In supplemental materials to its 4Q10 financial statement, Jacksonville, Fla.-based LPS projected that the total revenue potential for LFS if it had every possible customer using its services—called core addressable market—will decrease to $4.6 billion in 2011, a drop of nearly 30% from $6.5 billion in 2010. A 10.9% increase in 2012 will recover some of the drop, but LPS projects the total available market revenue for those services will still only be $5.1 billion.
On a conference call with analysts, LPS CFO Thomas Schilling said despite the expected decline, LPS will look to gain market share to sustain the company’s performance.
“Given the current industry forecast expects the refi market to decline about 60% in 2011, our market share gains will be within a substantially smaller refi market,” he said.
LPS 4Q10 net earnings were $70.7 million, down 5.6% from 4Q09’s $74.9 million and down 10.1% from 3Q10’s $78.7 million. Consolidated revenue was $638.8 million in 4Q10, up 5% from $608.1 million in 4Q09 and up 2% from $626 million in 3Q09.
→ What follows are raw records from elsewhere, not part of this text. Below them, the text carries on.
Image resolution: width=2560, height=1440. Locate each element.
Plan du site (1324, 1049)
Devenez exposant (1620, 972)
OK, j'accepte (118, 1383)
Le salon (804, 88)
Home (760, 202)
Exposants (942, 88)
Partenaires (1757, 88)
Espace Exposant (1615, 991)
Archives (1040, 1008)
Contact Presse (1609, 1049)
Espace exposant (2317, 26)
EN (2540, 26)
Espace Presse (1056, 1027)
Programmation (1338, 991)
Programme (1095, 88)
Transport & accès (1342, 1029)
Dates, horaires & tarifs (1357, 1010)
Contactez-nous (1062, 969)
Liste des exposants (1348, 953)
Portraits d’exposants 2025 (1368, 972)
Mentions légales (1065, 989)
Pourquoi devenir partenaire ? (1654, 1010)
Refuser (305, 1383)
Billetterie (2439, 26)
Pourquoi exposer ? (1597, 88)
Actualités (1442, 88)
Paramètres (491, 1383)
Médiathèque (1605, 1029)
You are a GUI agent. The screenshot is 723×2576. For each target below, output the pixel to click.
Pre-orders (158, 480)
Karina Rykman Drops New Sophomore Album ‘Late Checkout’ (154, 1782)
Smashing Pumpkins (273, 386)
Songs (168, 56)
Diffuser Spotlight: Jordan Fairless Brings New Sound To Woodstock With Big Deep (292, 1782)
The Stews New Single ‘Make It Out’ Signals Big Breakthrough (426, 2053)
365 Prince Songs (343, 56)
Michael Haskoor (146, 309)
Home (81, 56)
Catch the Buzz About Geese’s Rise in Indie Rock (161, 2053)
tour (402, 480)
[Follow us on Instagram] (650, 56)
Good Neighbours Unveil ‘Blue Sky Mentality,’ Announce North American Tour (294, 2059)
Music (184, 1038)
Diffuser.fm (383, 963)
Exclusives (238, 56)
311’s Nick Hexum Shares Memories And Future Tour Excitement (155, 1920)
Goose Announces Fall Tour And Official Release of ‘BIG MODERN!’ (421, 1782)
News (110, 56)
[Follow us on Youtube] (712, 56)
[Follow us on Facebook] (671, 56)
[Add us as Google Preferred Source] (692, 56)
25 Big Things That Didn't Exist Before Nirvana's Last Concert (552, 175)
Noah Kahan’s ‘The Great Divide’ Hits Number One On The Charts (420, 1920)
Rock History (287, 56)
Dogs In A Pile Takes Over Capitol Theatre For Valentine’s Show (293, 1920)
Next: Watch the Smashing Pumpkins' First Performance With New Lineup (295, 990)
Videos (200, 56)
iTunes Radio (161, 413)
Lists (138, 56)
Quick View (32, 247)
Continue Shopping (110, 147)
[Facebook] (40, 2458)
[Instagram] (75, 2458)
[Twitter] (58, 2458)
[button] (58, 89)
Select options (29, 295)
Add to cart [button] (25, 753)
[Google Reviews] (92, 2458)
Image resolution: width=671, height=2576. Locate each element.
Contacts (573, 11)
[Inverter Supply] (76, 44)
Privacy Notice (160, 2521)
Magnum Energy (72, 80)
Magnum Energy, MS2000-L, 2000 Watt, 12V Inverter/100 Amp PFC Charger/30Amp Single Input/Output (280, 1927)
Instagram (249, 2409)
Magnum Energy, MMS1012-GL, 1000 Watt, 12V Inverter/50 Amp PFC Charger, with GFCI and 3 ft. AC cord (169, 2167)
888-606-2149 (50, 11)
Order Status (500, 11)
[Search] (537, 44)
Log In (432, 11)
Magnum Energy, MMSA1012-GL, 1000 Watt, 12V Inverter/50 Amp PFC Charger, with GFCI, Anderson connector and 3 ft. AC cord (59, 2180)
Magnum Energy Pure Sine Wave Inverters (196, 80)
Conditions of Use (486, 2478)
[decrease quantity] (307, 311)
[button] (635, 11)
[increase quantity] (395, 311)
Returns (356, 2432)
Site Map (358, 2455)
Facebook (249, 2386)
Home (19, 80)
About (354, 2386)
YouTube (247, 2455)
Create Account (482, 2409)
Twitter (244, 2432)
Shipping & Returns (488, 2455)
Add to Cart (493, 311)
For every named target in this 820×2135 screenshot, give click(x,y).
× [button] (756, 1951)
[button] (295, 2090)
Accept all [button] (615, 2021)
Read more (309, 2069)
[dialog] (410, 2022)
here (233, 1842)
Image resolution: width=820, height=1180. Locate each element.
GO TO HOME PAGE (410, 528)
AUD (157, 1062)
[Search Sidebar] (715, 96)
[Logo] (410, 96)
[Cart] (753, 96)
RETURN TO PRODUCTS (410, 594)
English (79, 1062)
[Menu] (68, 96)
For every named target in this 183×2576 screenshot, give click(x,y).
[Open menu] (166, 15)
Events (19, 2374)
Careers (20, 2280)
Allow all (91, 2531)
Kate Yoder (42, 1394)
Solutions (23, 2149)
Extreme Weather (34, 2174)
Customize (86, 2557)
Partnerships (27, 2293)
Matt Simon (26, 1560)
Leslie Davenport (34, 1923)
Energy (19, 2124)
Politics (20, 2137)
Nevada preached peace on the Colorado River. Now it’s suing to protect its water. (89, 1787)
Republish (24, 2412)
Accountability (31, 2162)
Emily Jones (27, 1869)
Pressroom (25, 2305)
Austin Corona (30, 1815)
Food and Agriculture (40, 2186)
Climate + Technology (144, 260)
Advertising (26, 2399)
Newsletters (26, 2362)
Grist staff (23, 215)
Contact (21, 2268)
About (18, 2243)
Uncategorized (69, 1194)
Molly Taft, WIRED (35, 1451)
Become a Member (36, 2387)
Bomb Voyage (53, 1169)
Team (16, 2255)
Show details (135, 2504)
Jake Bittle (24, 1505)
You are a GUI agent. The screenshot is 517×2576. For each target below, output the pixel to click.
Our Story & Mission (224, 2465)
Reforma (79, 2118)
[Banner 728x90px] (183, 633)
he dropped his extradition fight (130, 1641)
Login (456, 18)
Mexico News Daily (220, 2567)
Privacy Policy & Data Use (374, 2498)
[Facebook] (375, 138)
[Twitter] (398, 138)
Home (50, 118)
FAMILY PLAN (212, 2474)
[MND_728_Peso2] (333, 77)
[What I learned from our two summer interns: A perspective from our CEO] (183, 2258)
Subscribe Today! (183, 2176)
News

LPS posted annual net earnings of $302.3 million in 2010, up 9.6% from $276.7 million in 2009. Annual revenue was $2.5 billion, up 3.6% from nearly $2.4 billion in 2009. Ahead of releasing earnings after markets closed on Thursday, LPS announced a $0.10 per share quarterly dividend, payable on March 17.
The LPS technology and services businesses in mortgage servicing and default arenas closed out the year with quarterly declines. Default Services revenue declined 10% to $251.3 million in 4Q10, from $278.6 million in 4Q09.
New foreclosure filings increased in 4Q10, but Schilling said it’s not until foreclosure proceedings actually begin that LPS realizes revenue related to those operations. Proceedings declined 33% compared to 4Q09, he said.
“This is due to continued delays in the start of foreclosure proceedings caused by a variety of issues, including regulatory mandates, GSE directives, judicial actions and voluntary delays by the servicers,” Schilling said. While foreclosure starts are still indicative of future revenue potential, “the continued delays in foreclosure proceedings make the timing of future revenue difficult to predict.”
For all of 2010, only the default services segment experienced declined revenue, while technology and origination services increased.
Revenue in LPS’s combined origination and servicing technology division was $201.1 million, up 6.1% from $189.4 million in 4Q09 and up 2.1% from $196.9 million in 3Q09. For 2010, technology, data and analytics revenue was $762.6 million, up 7.8% from 2009.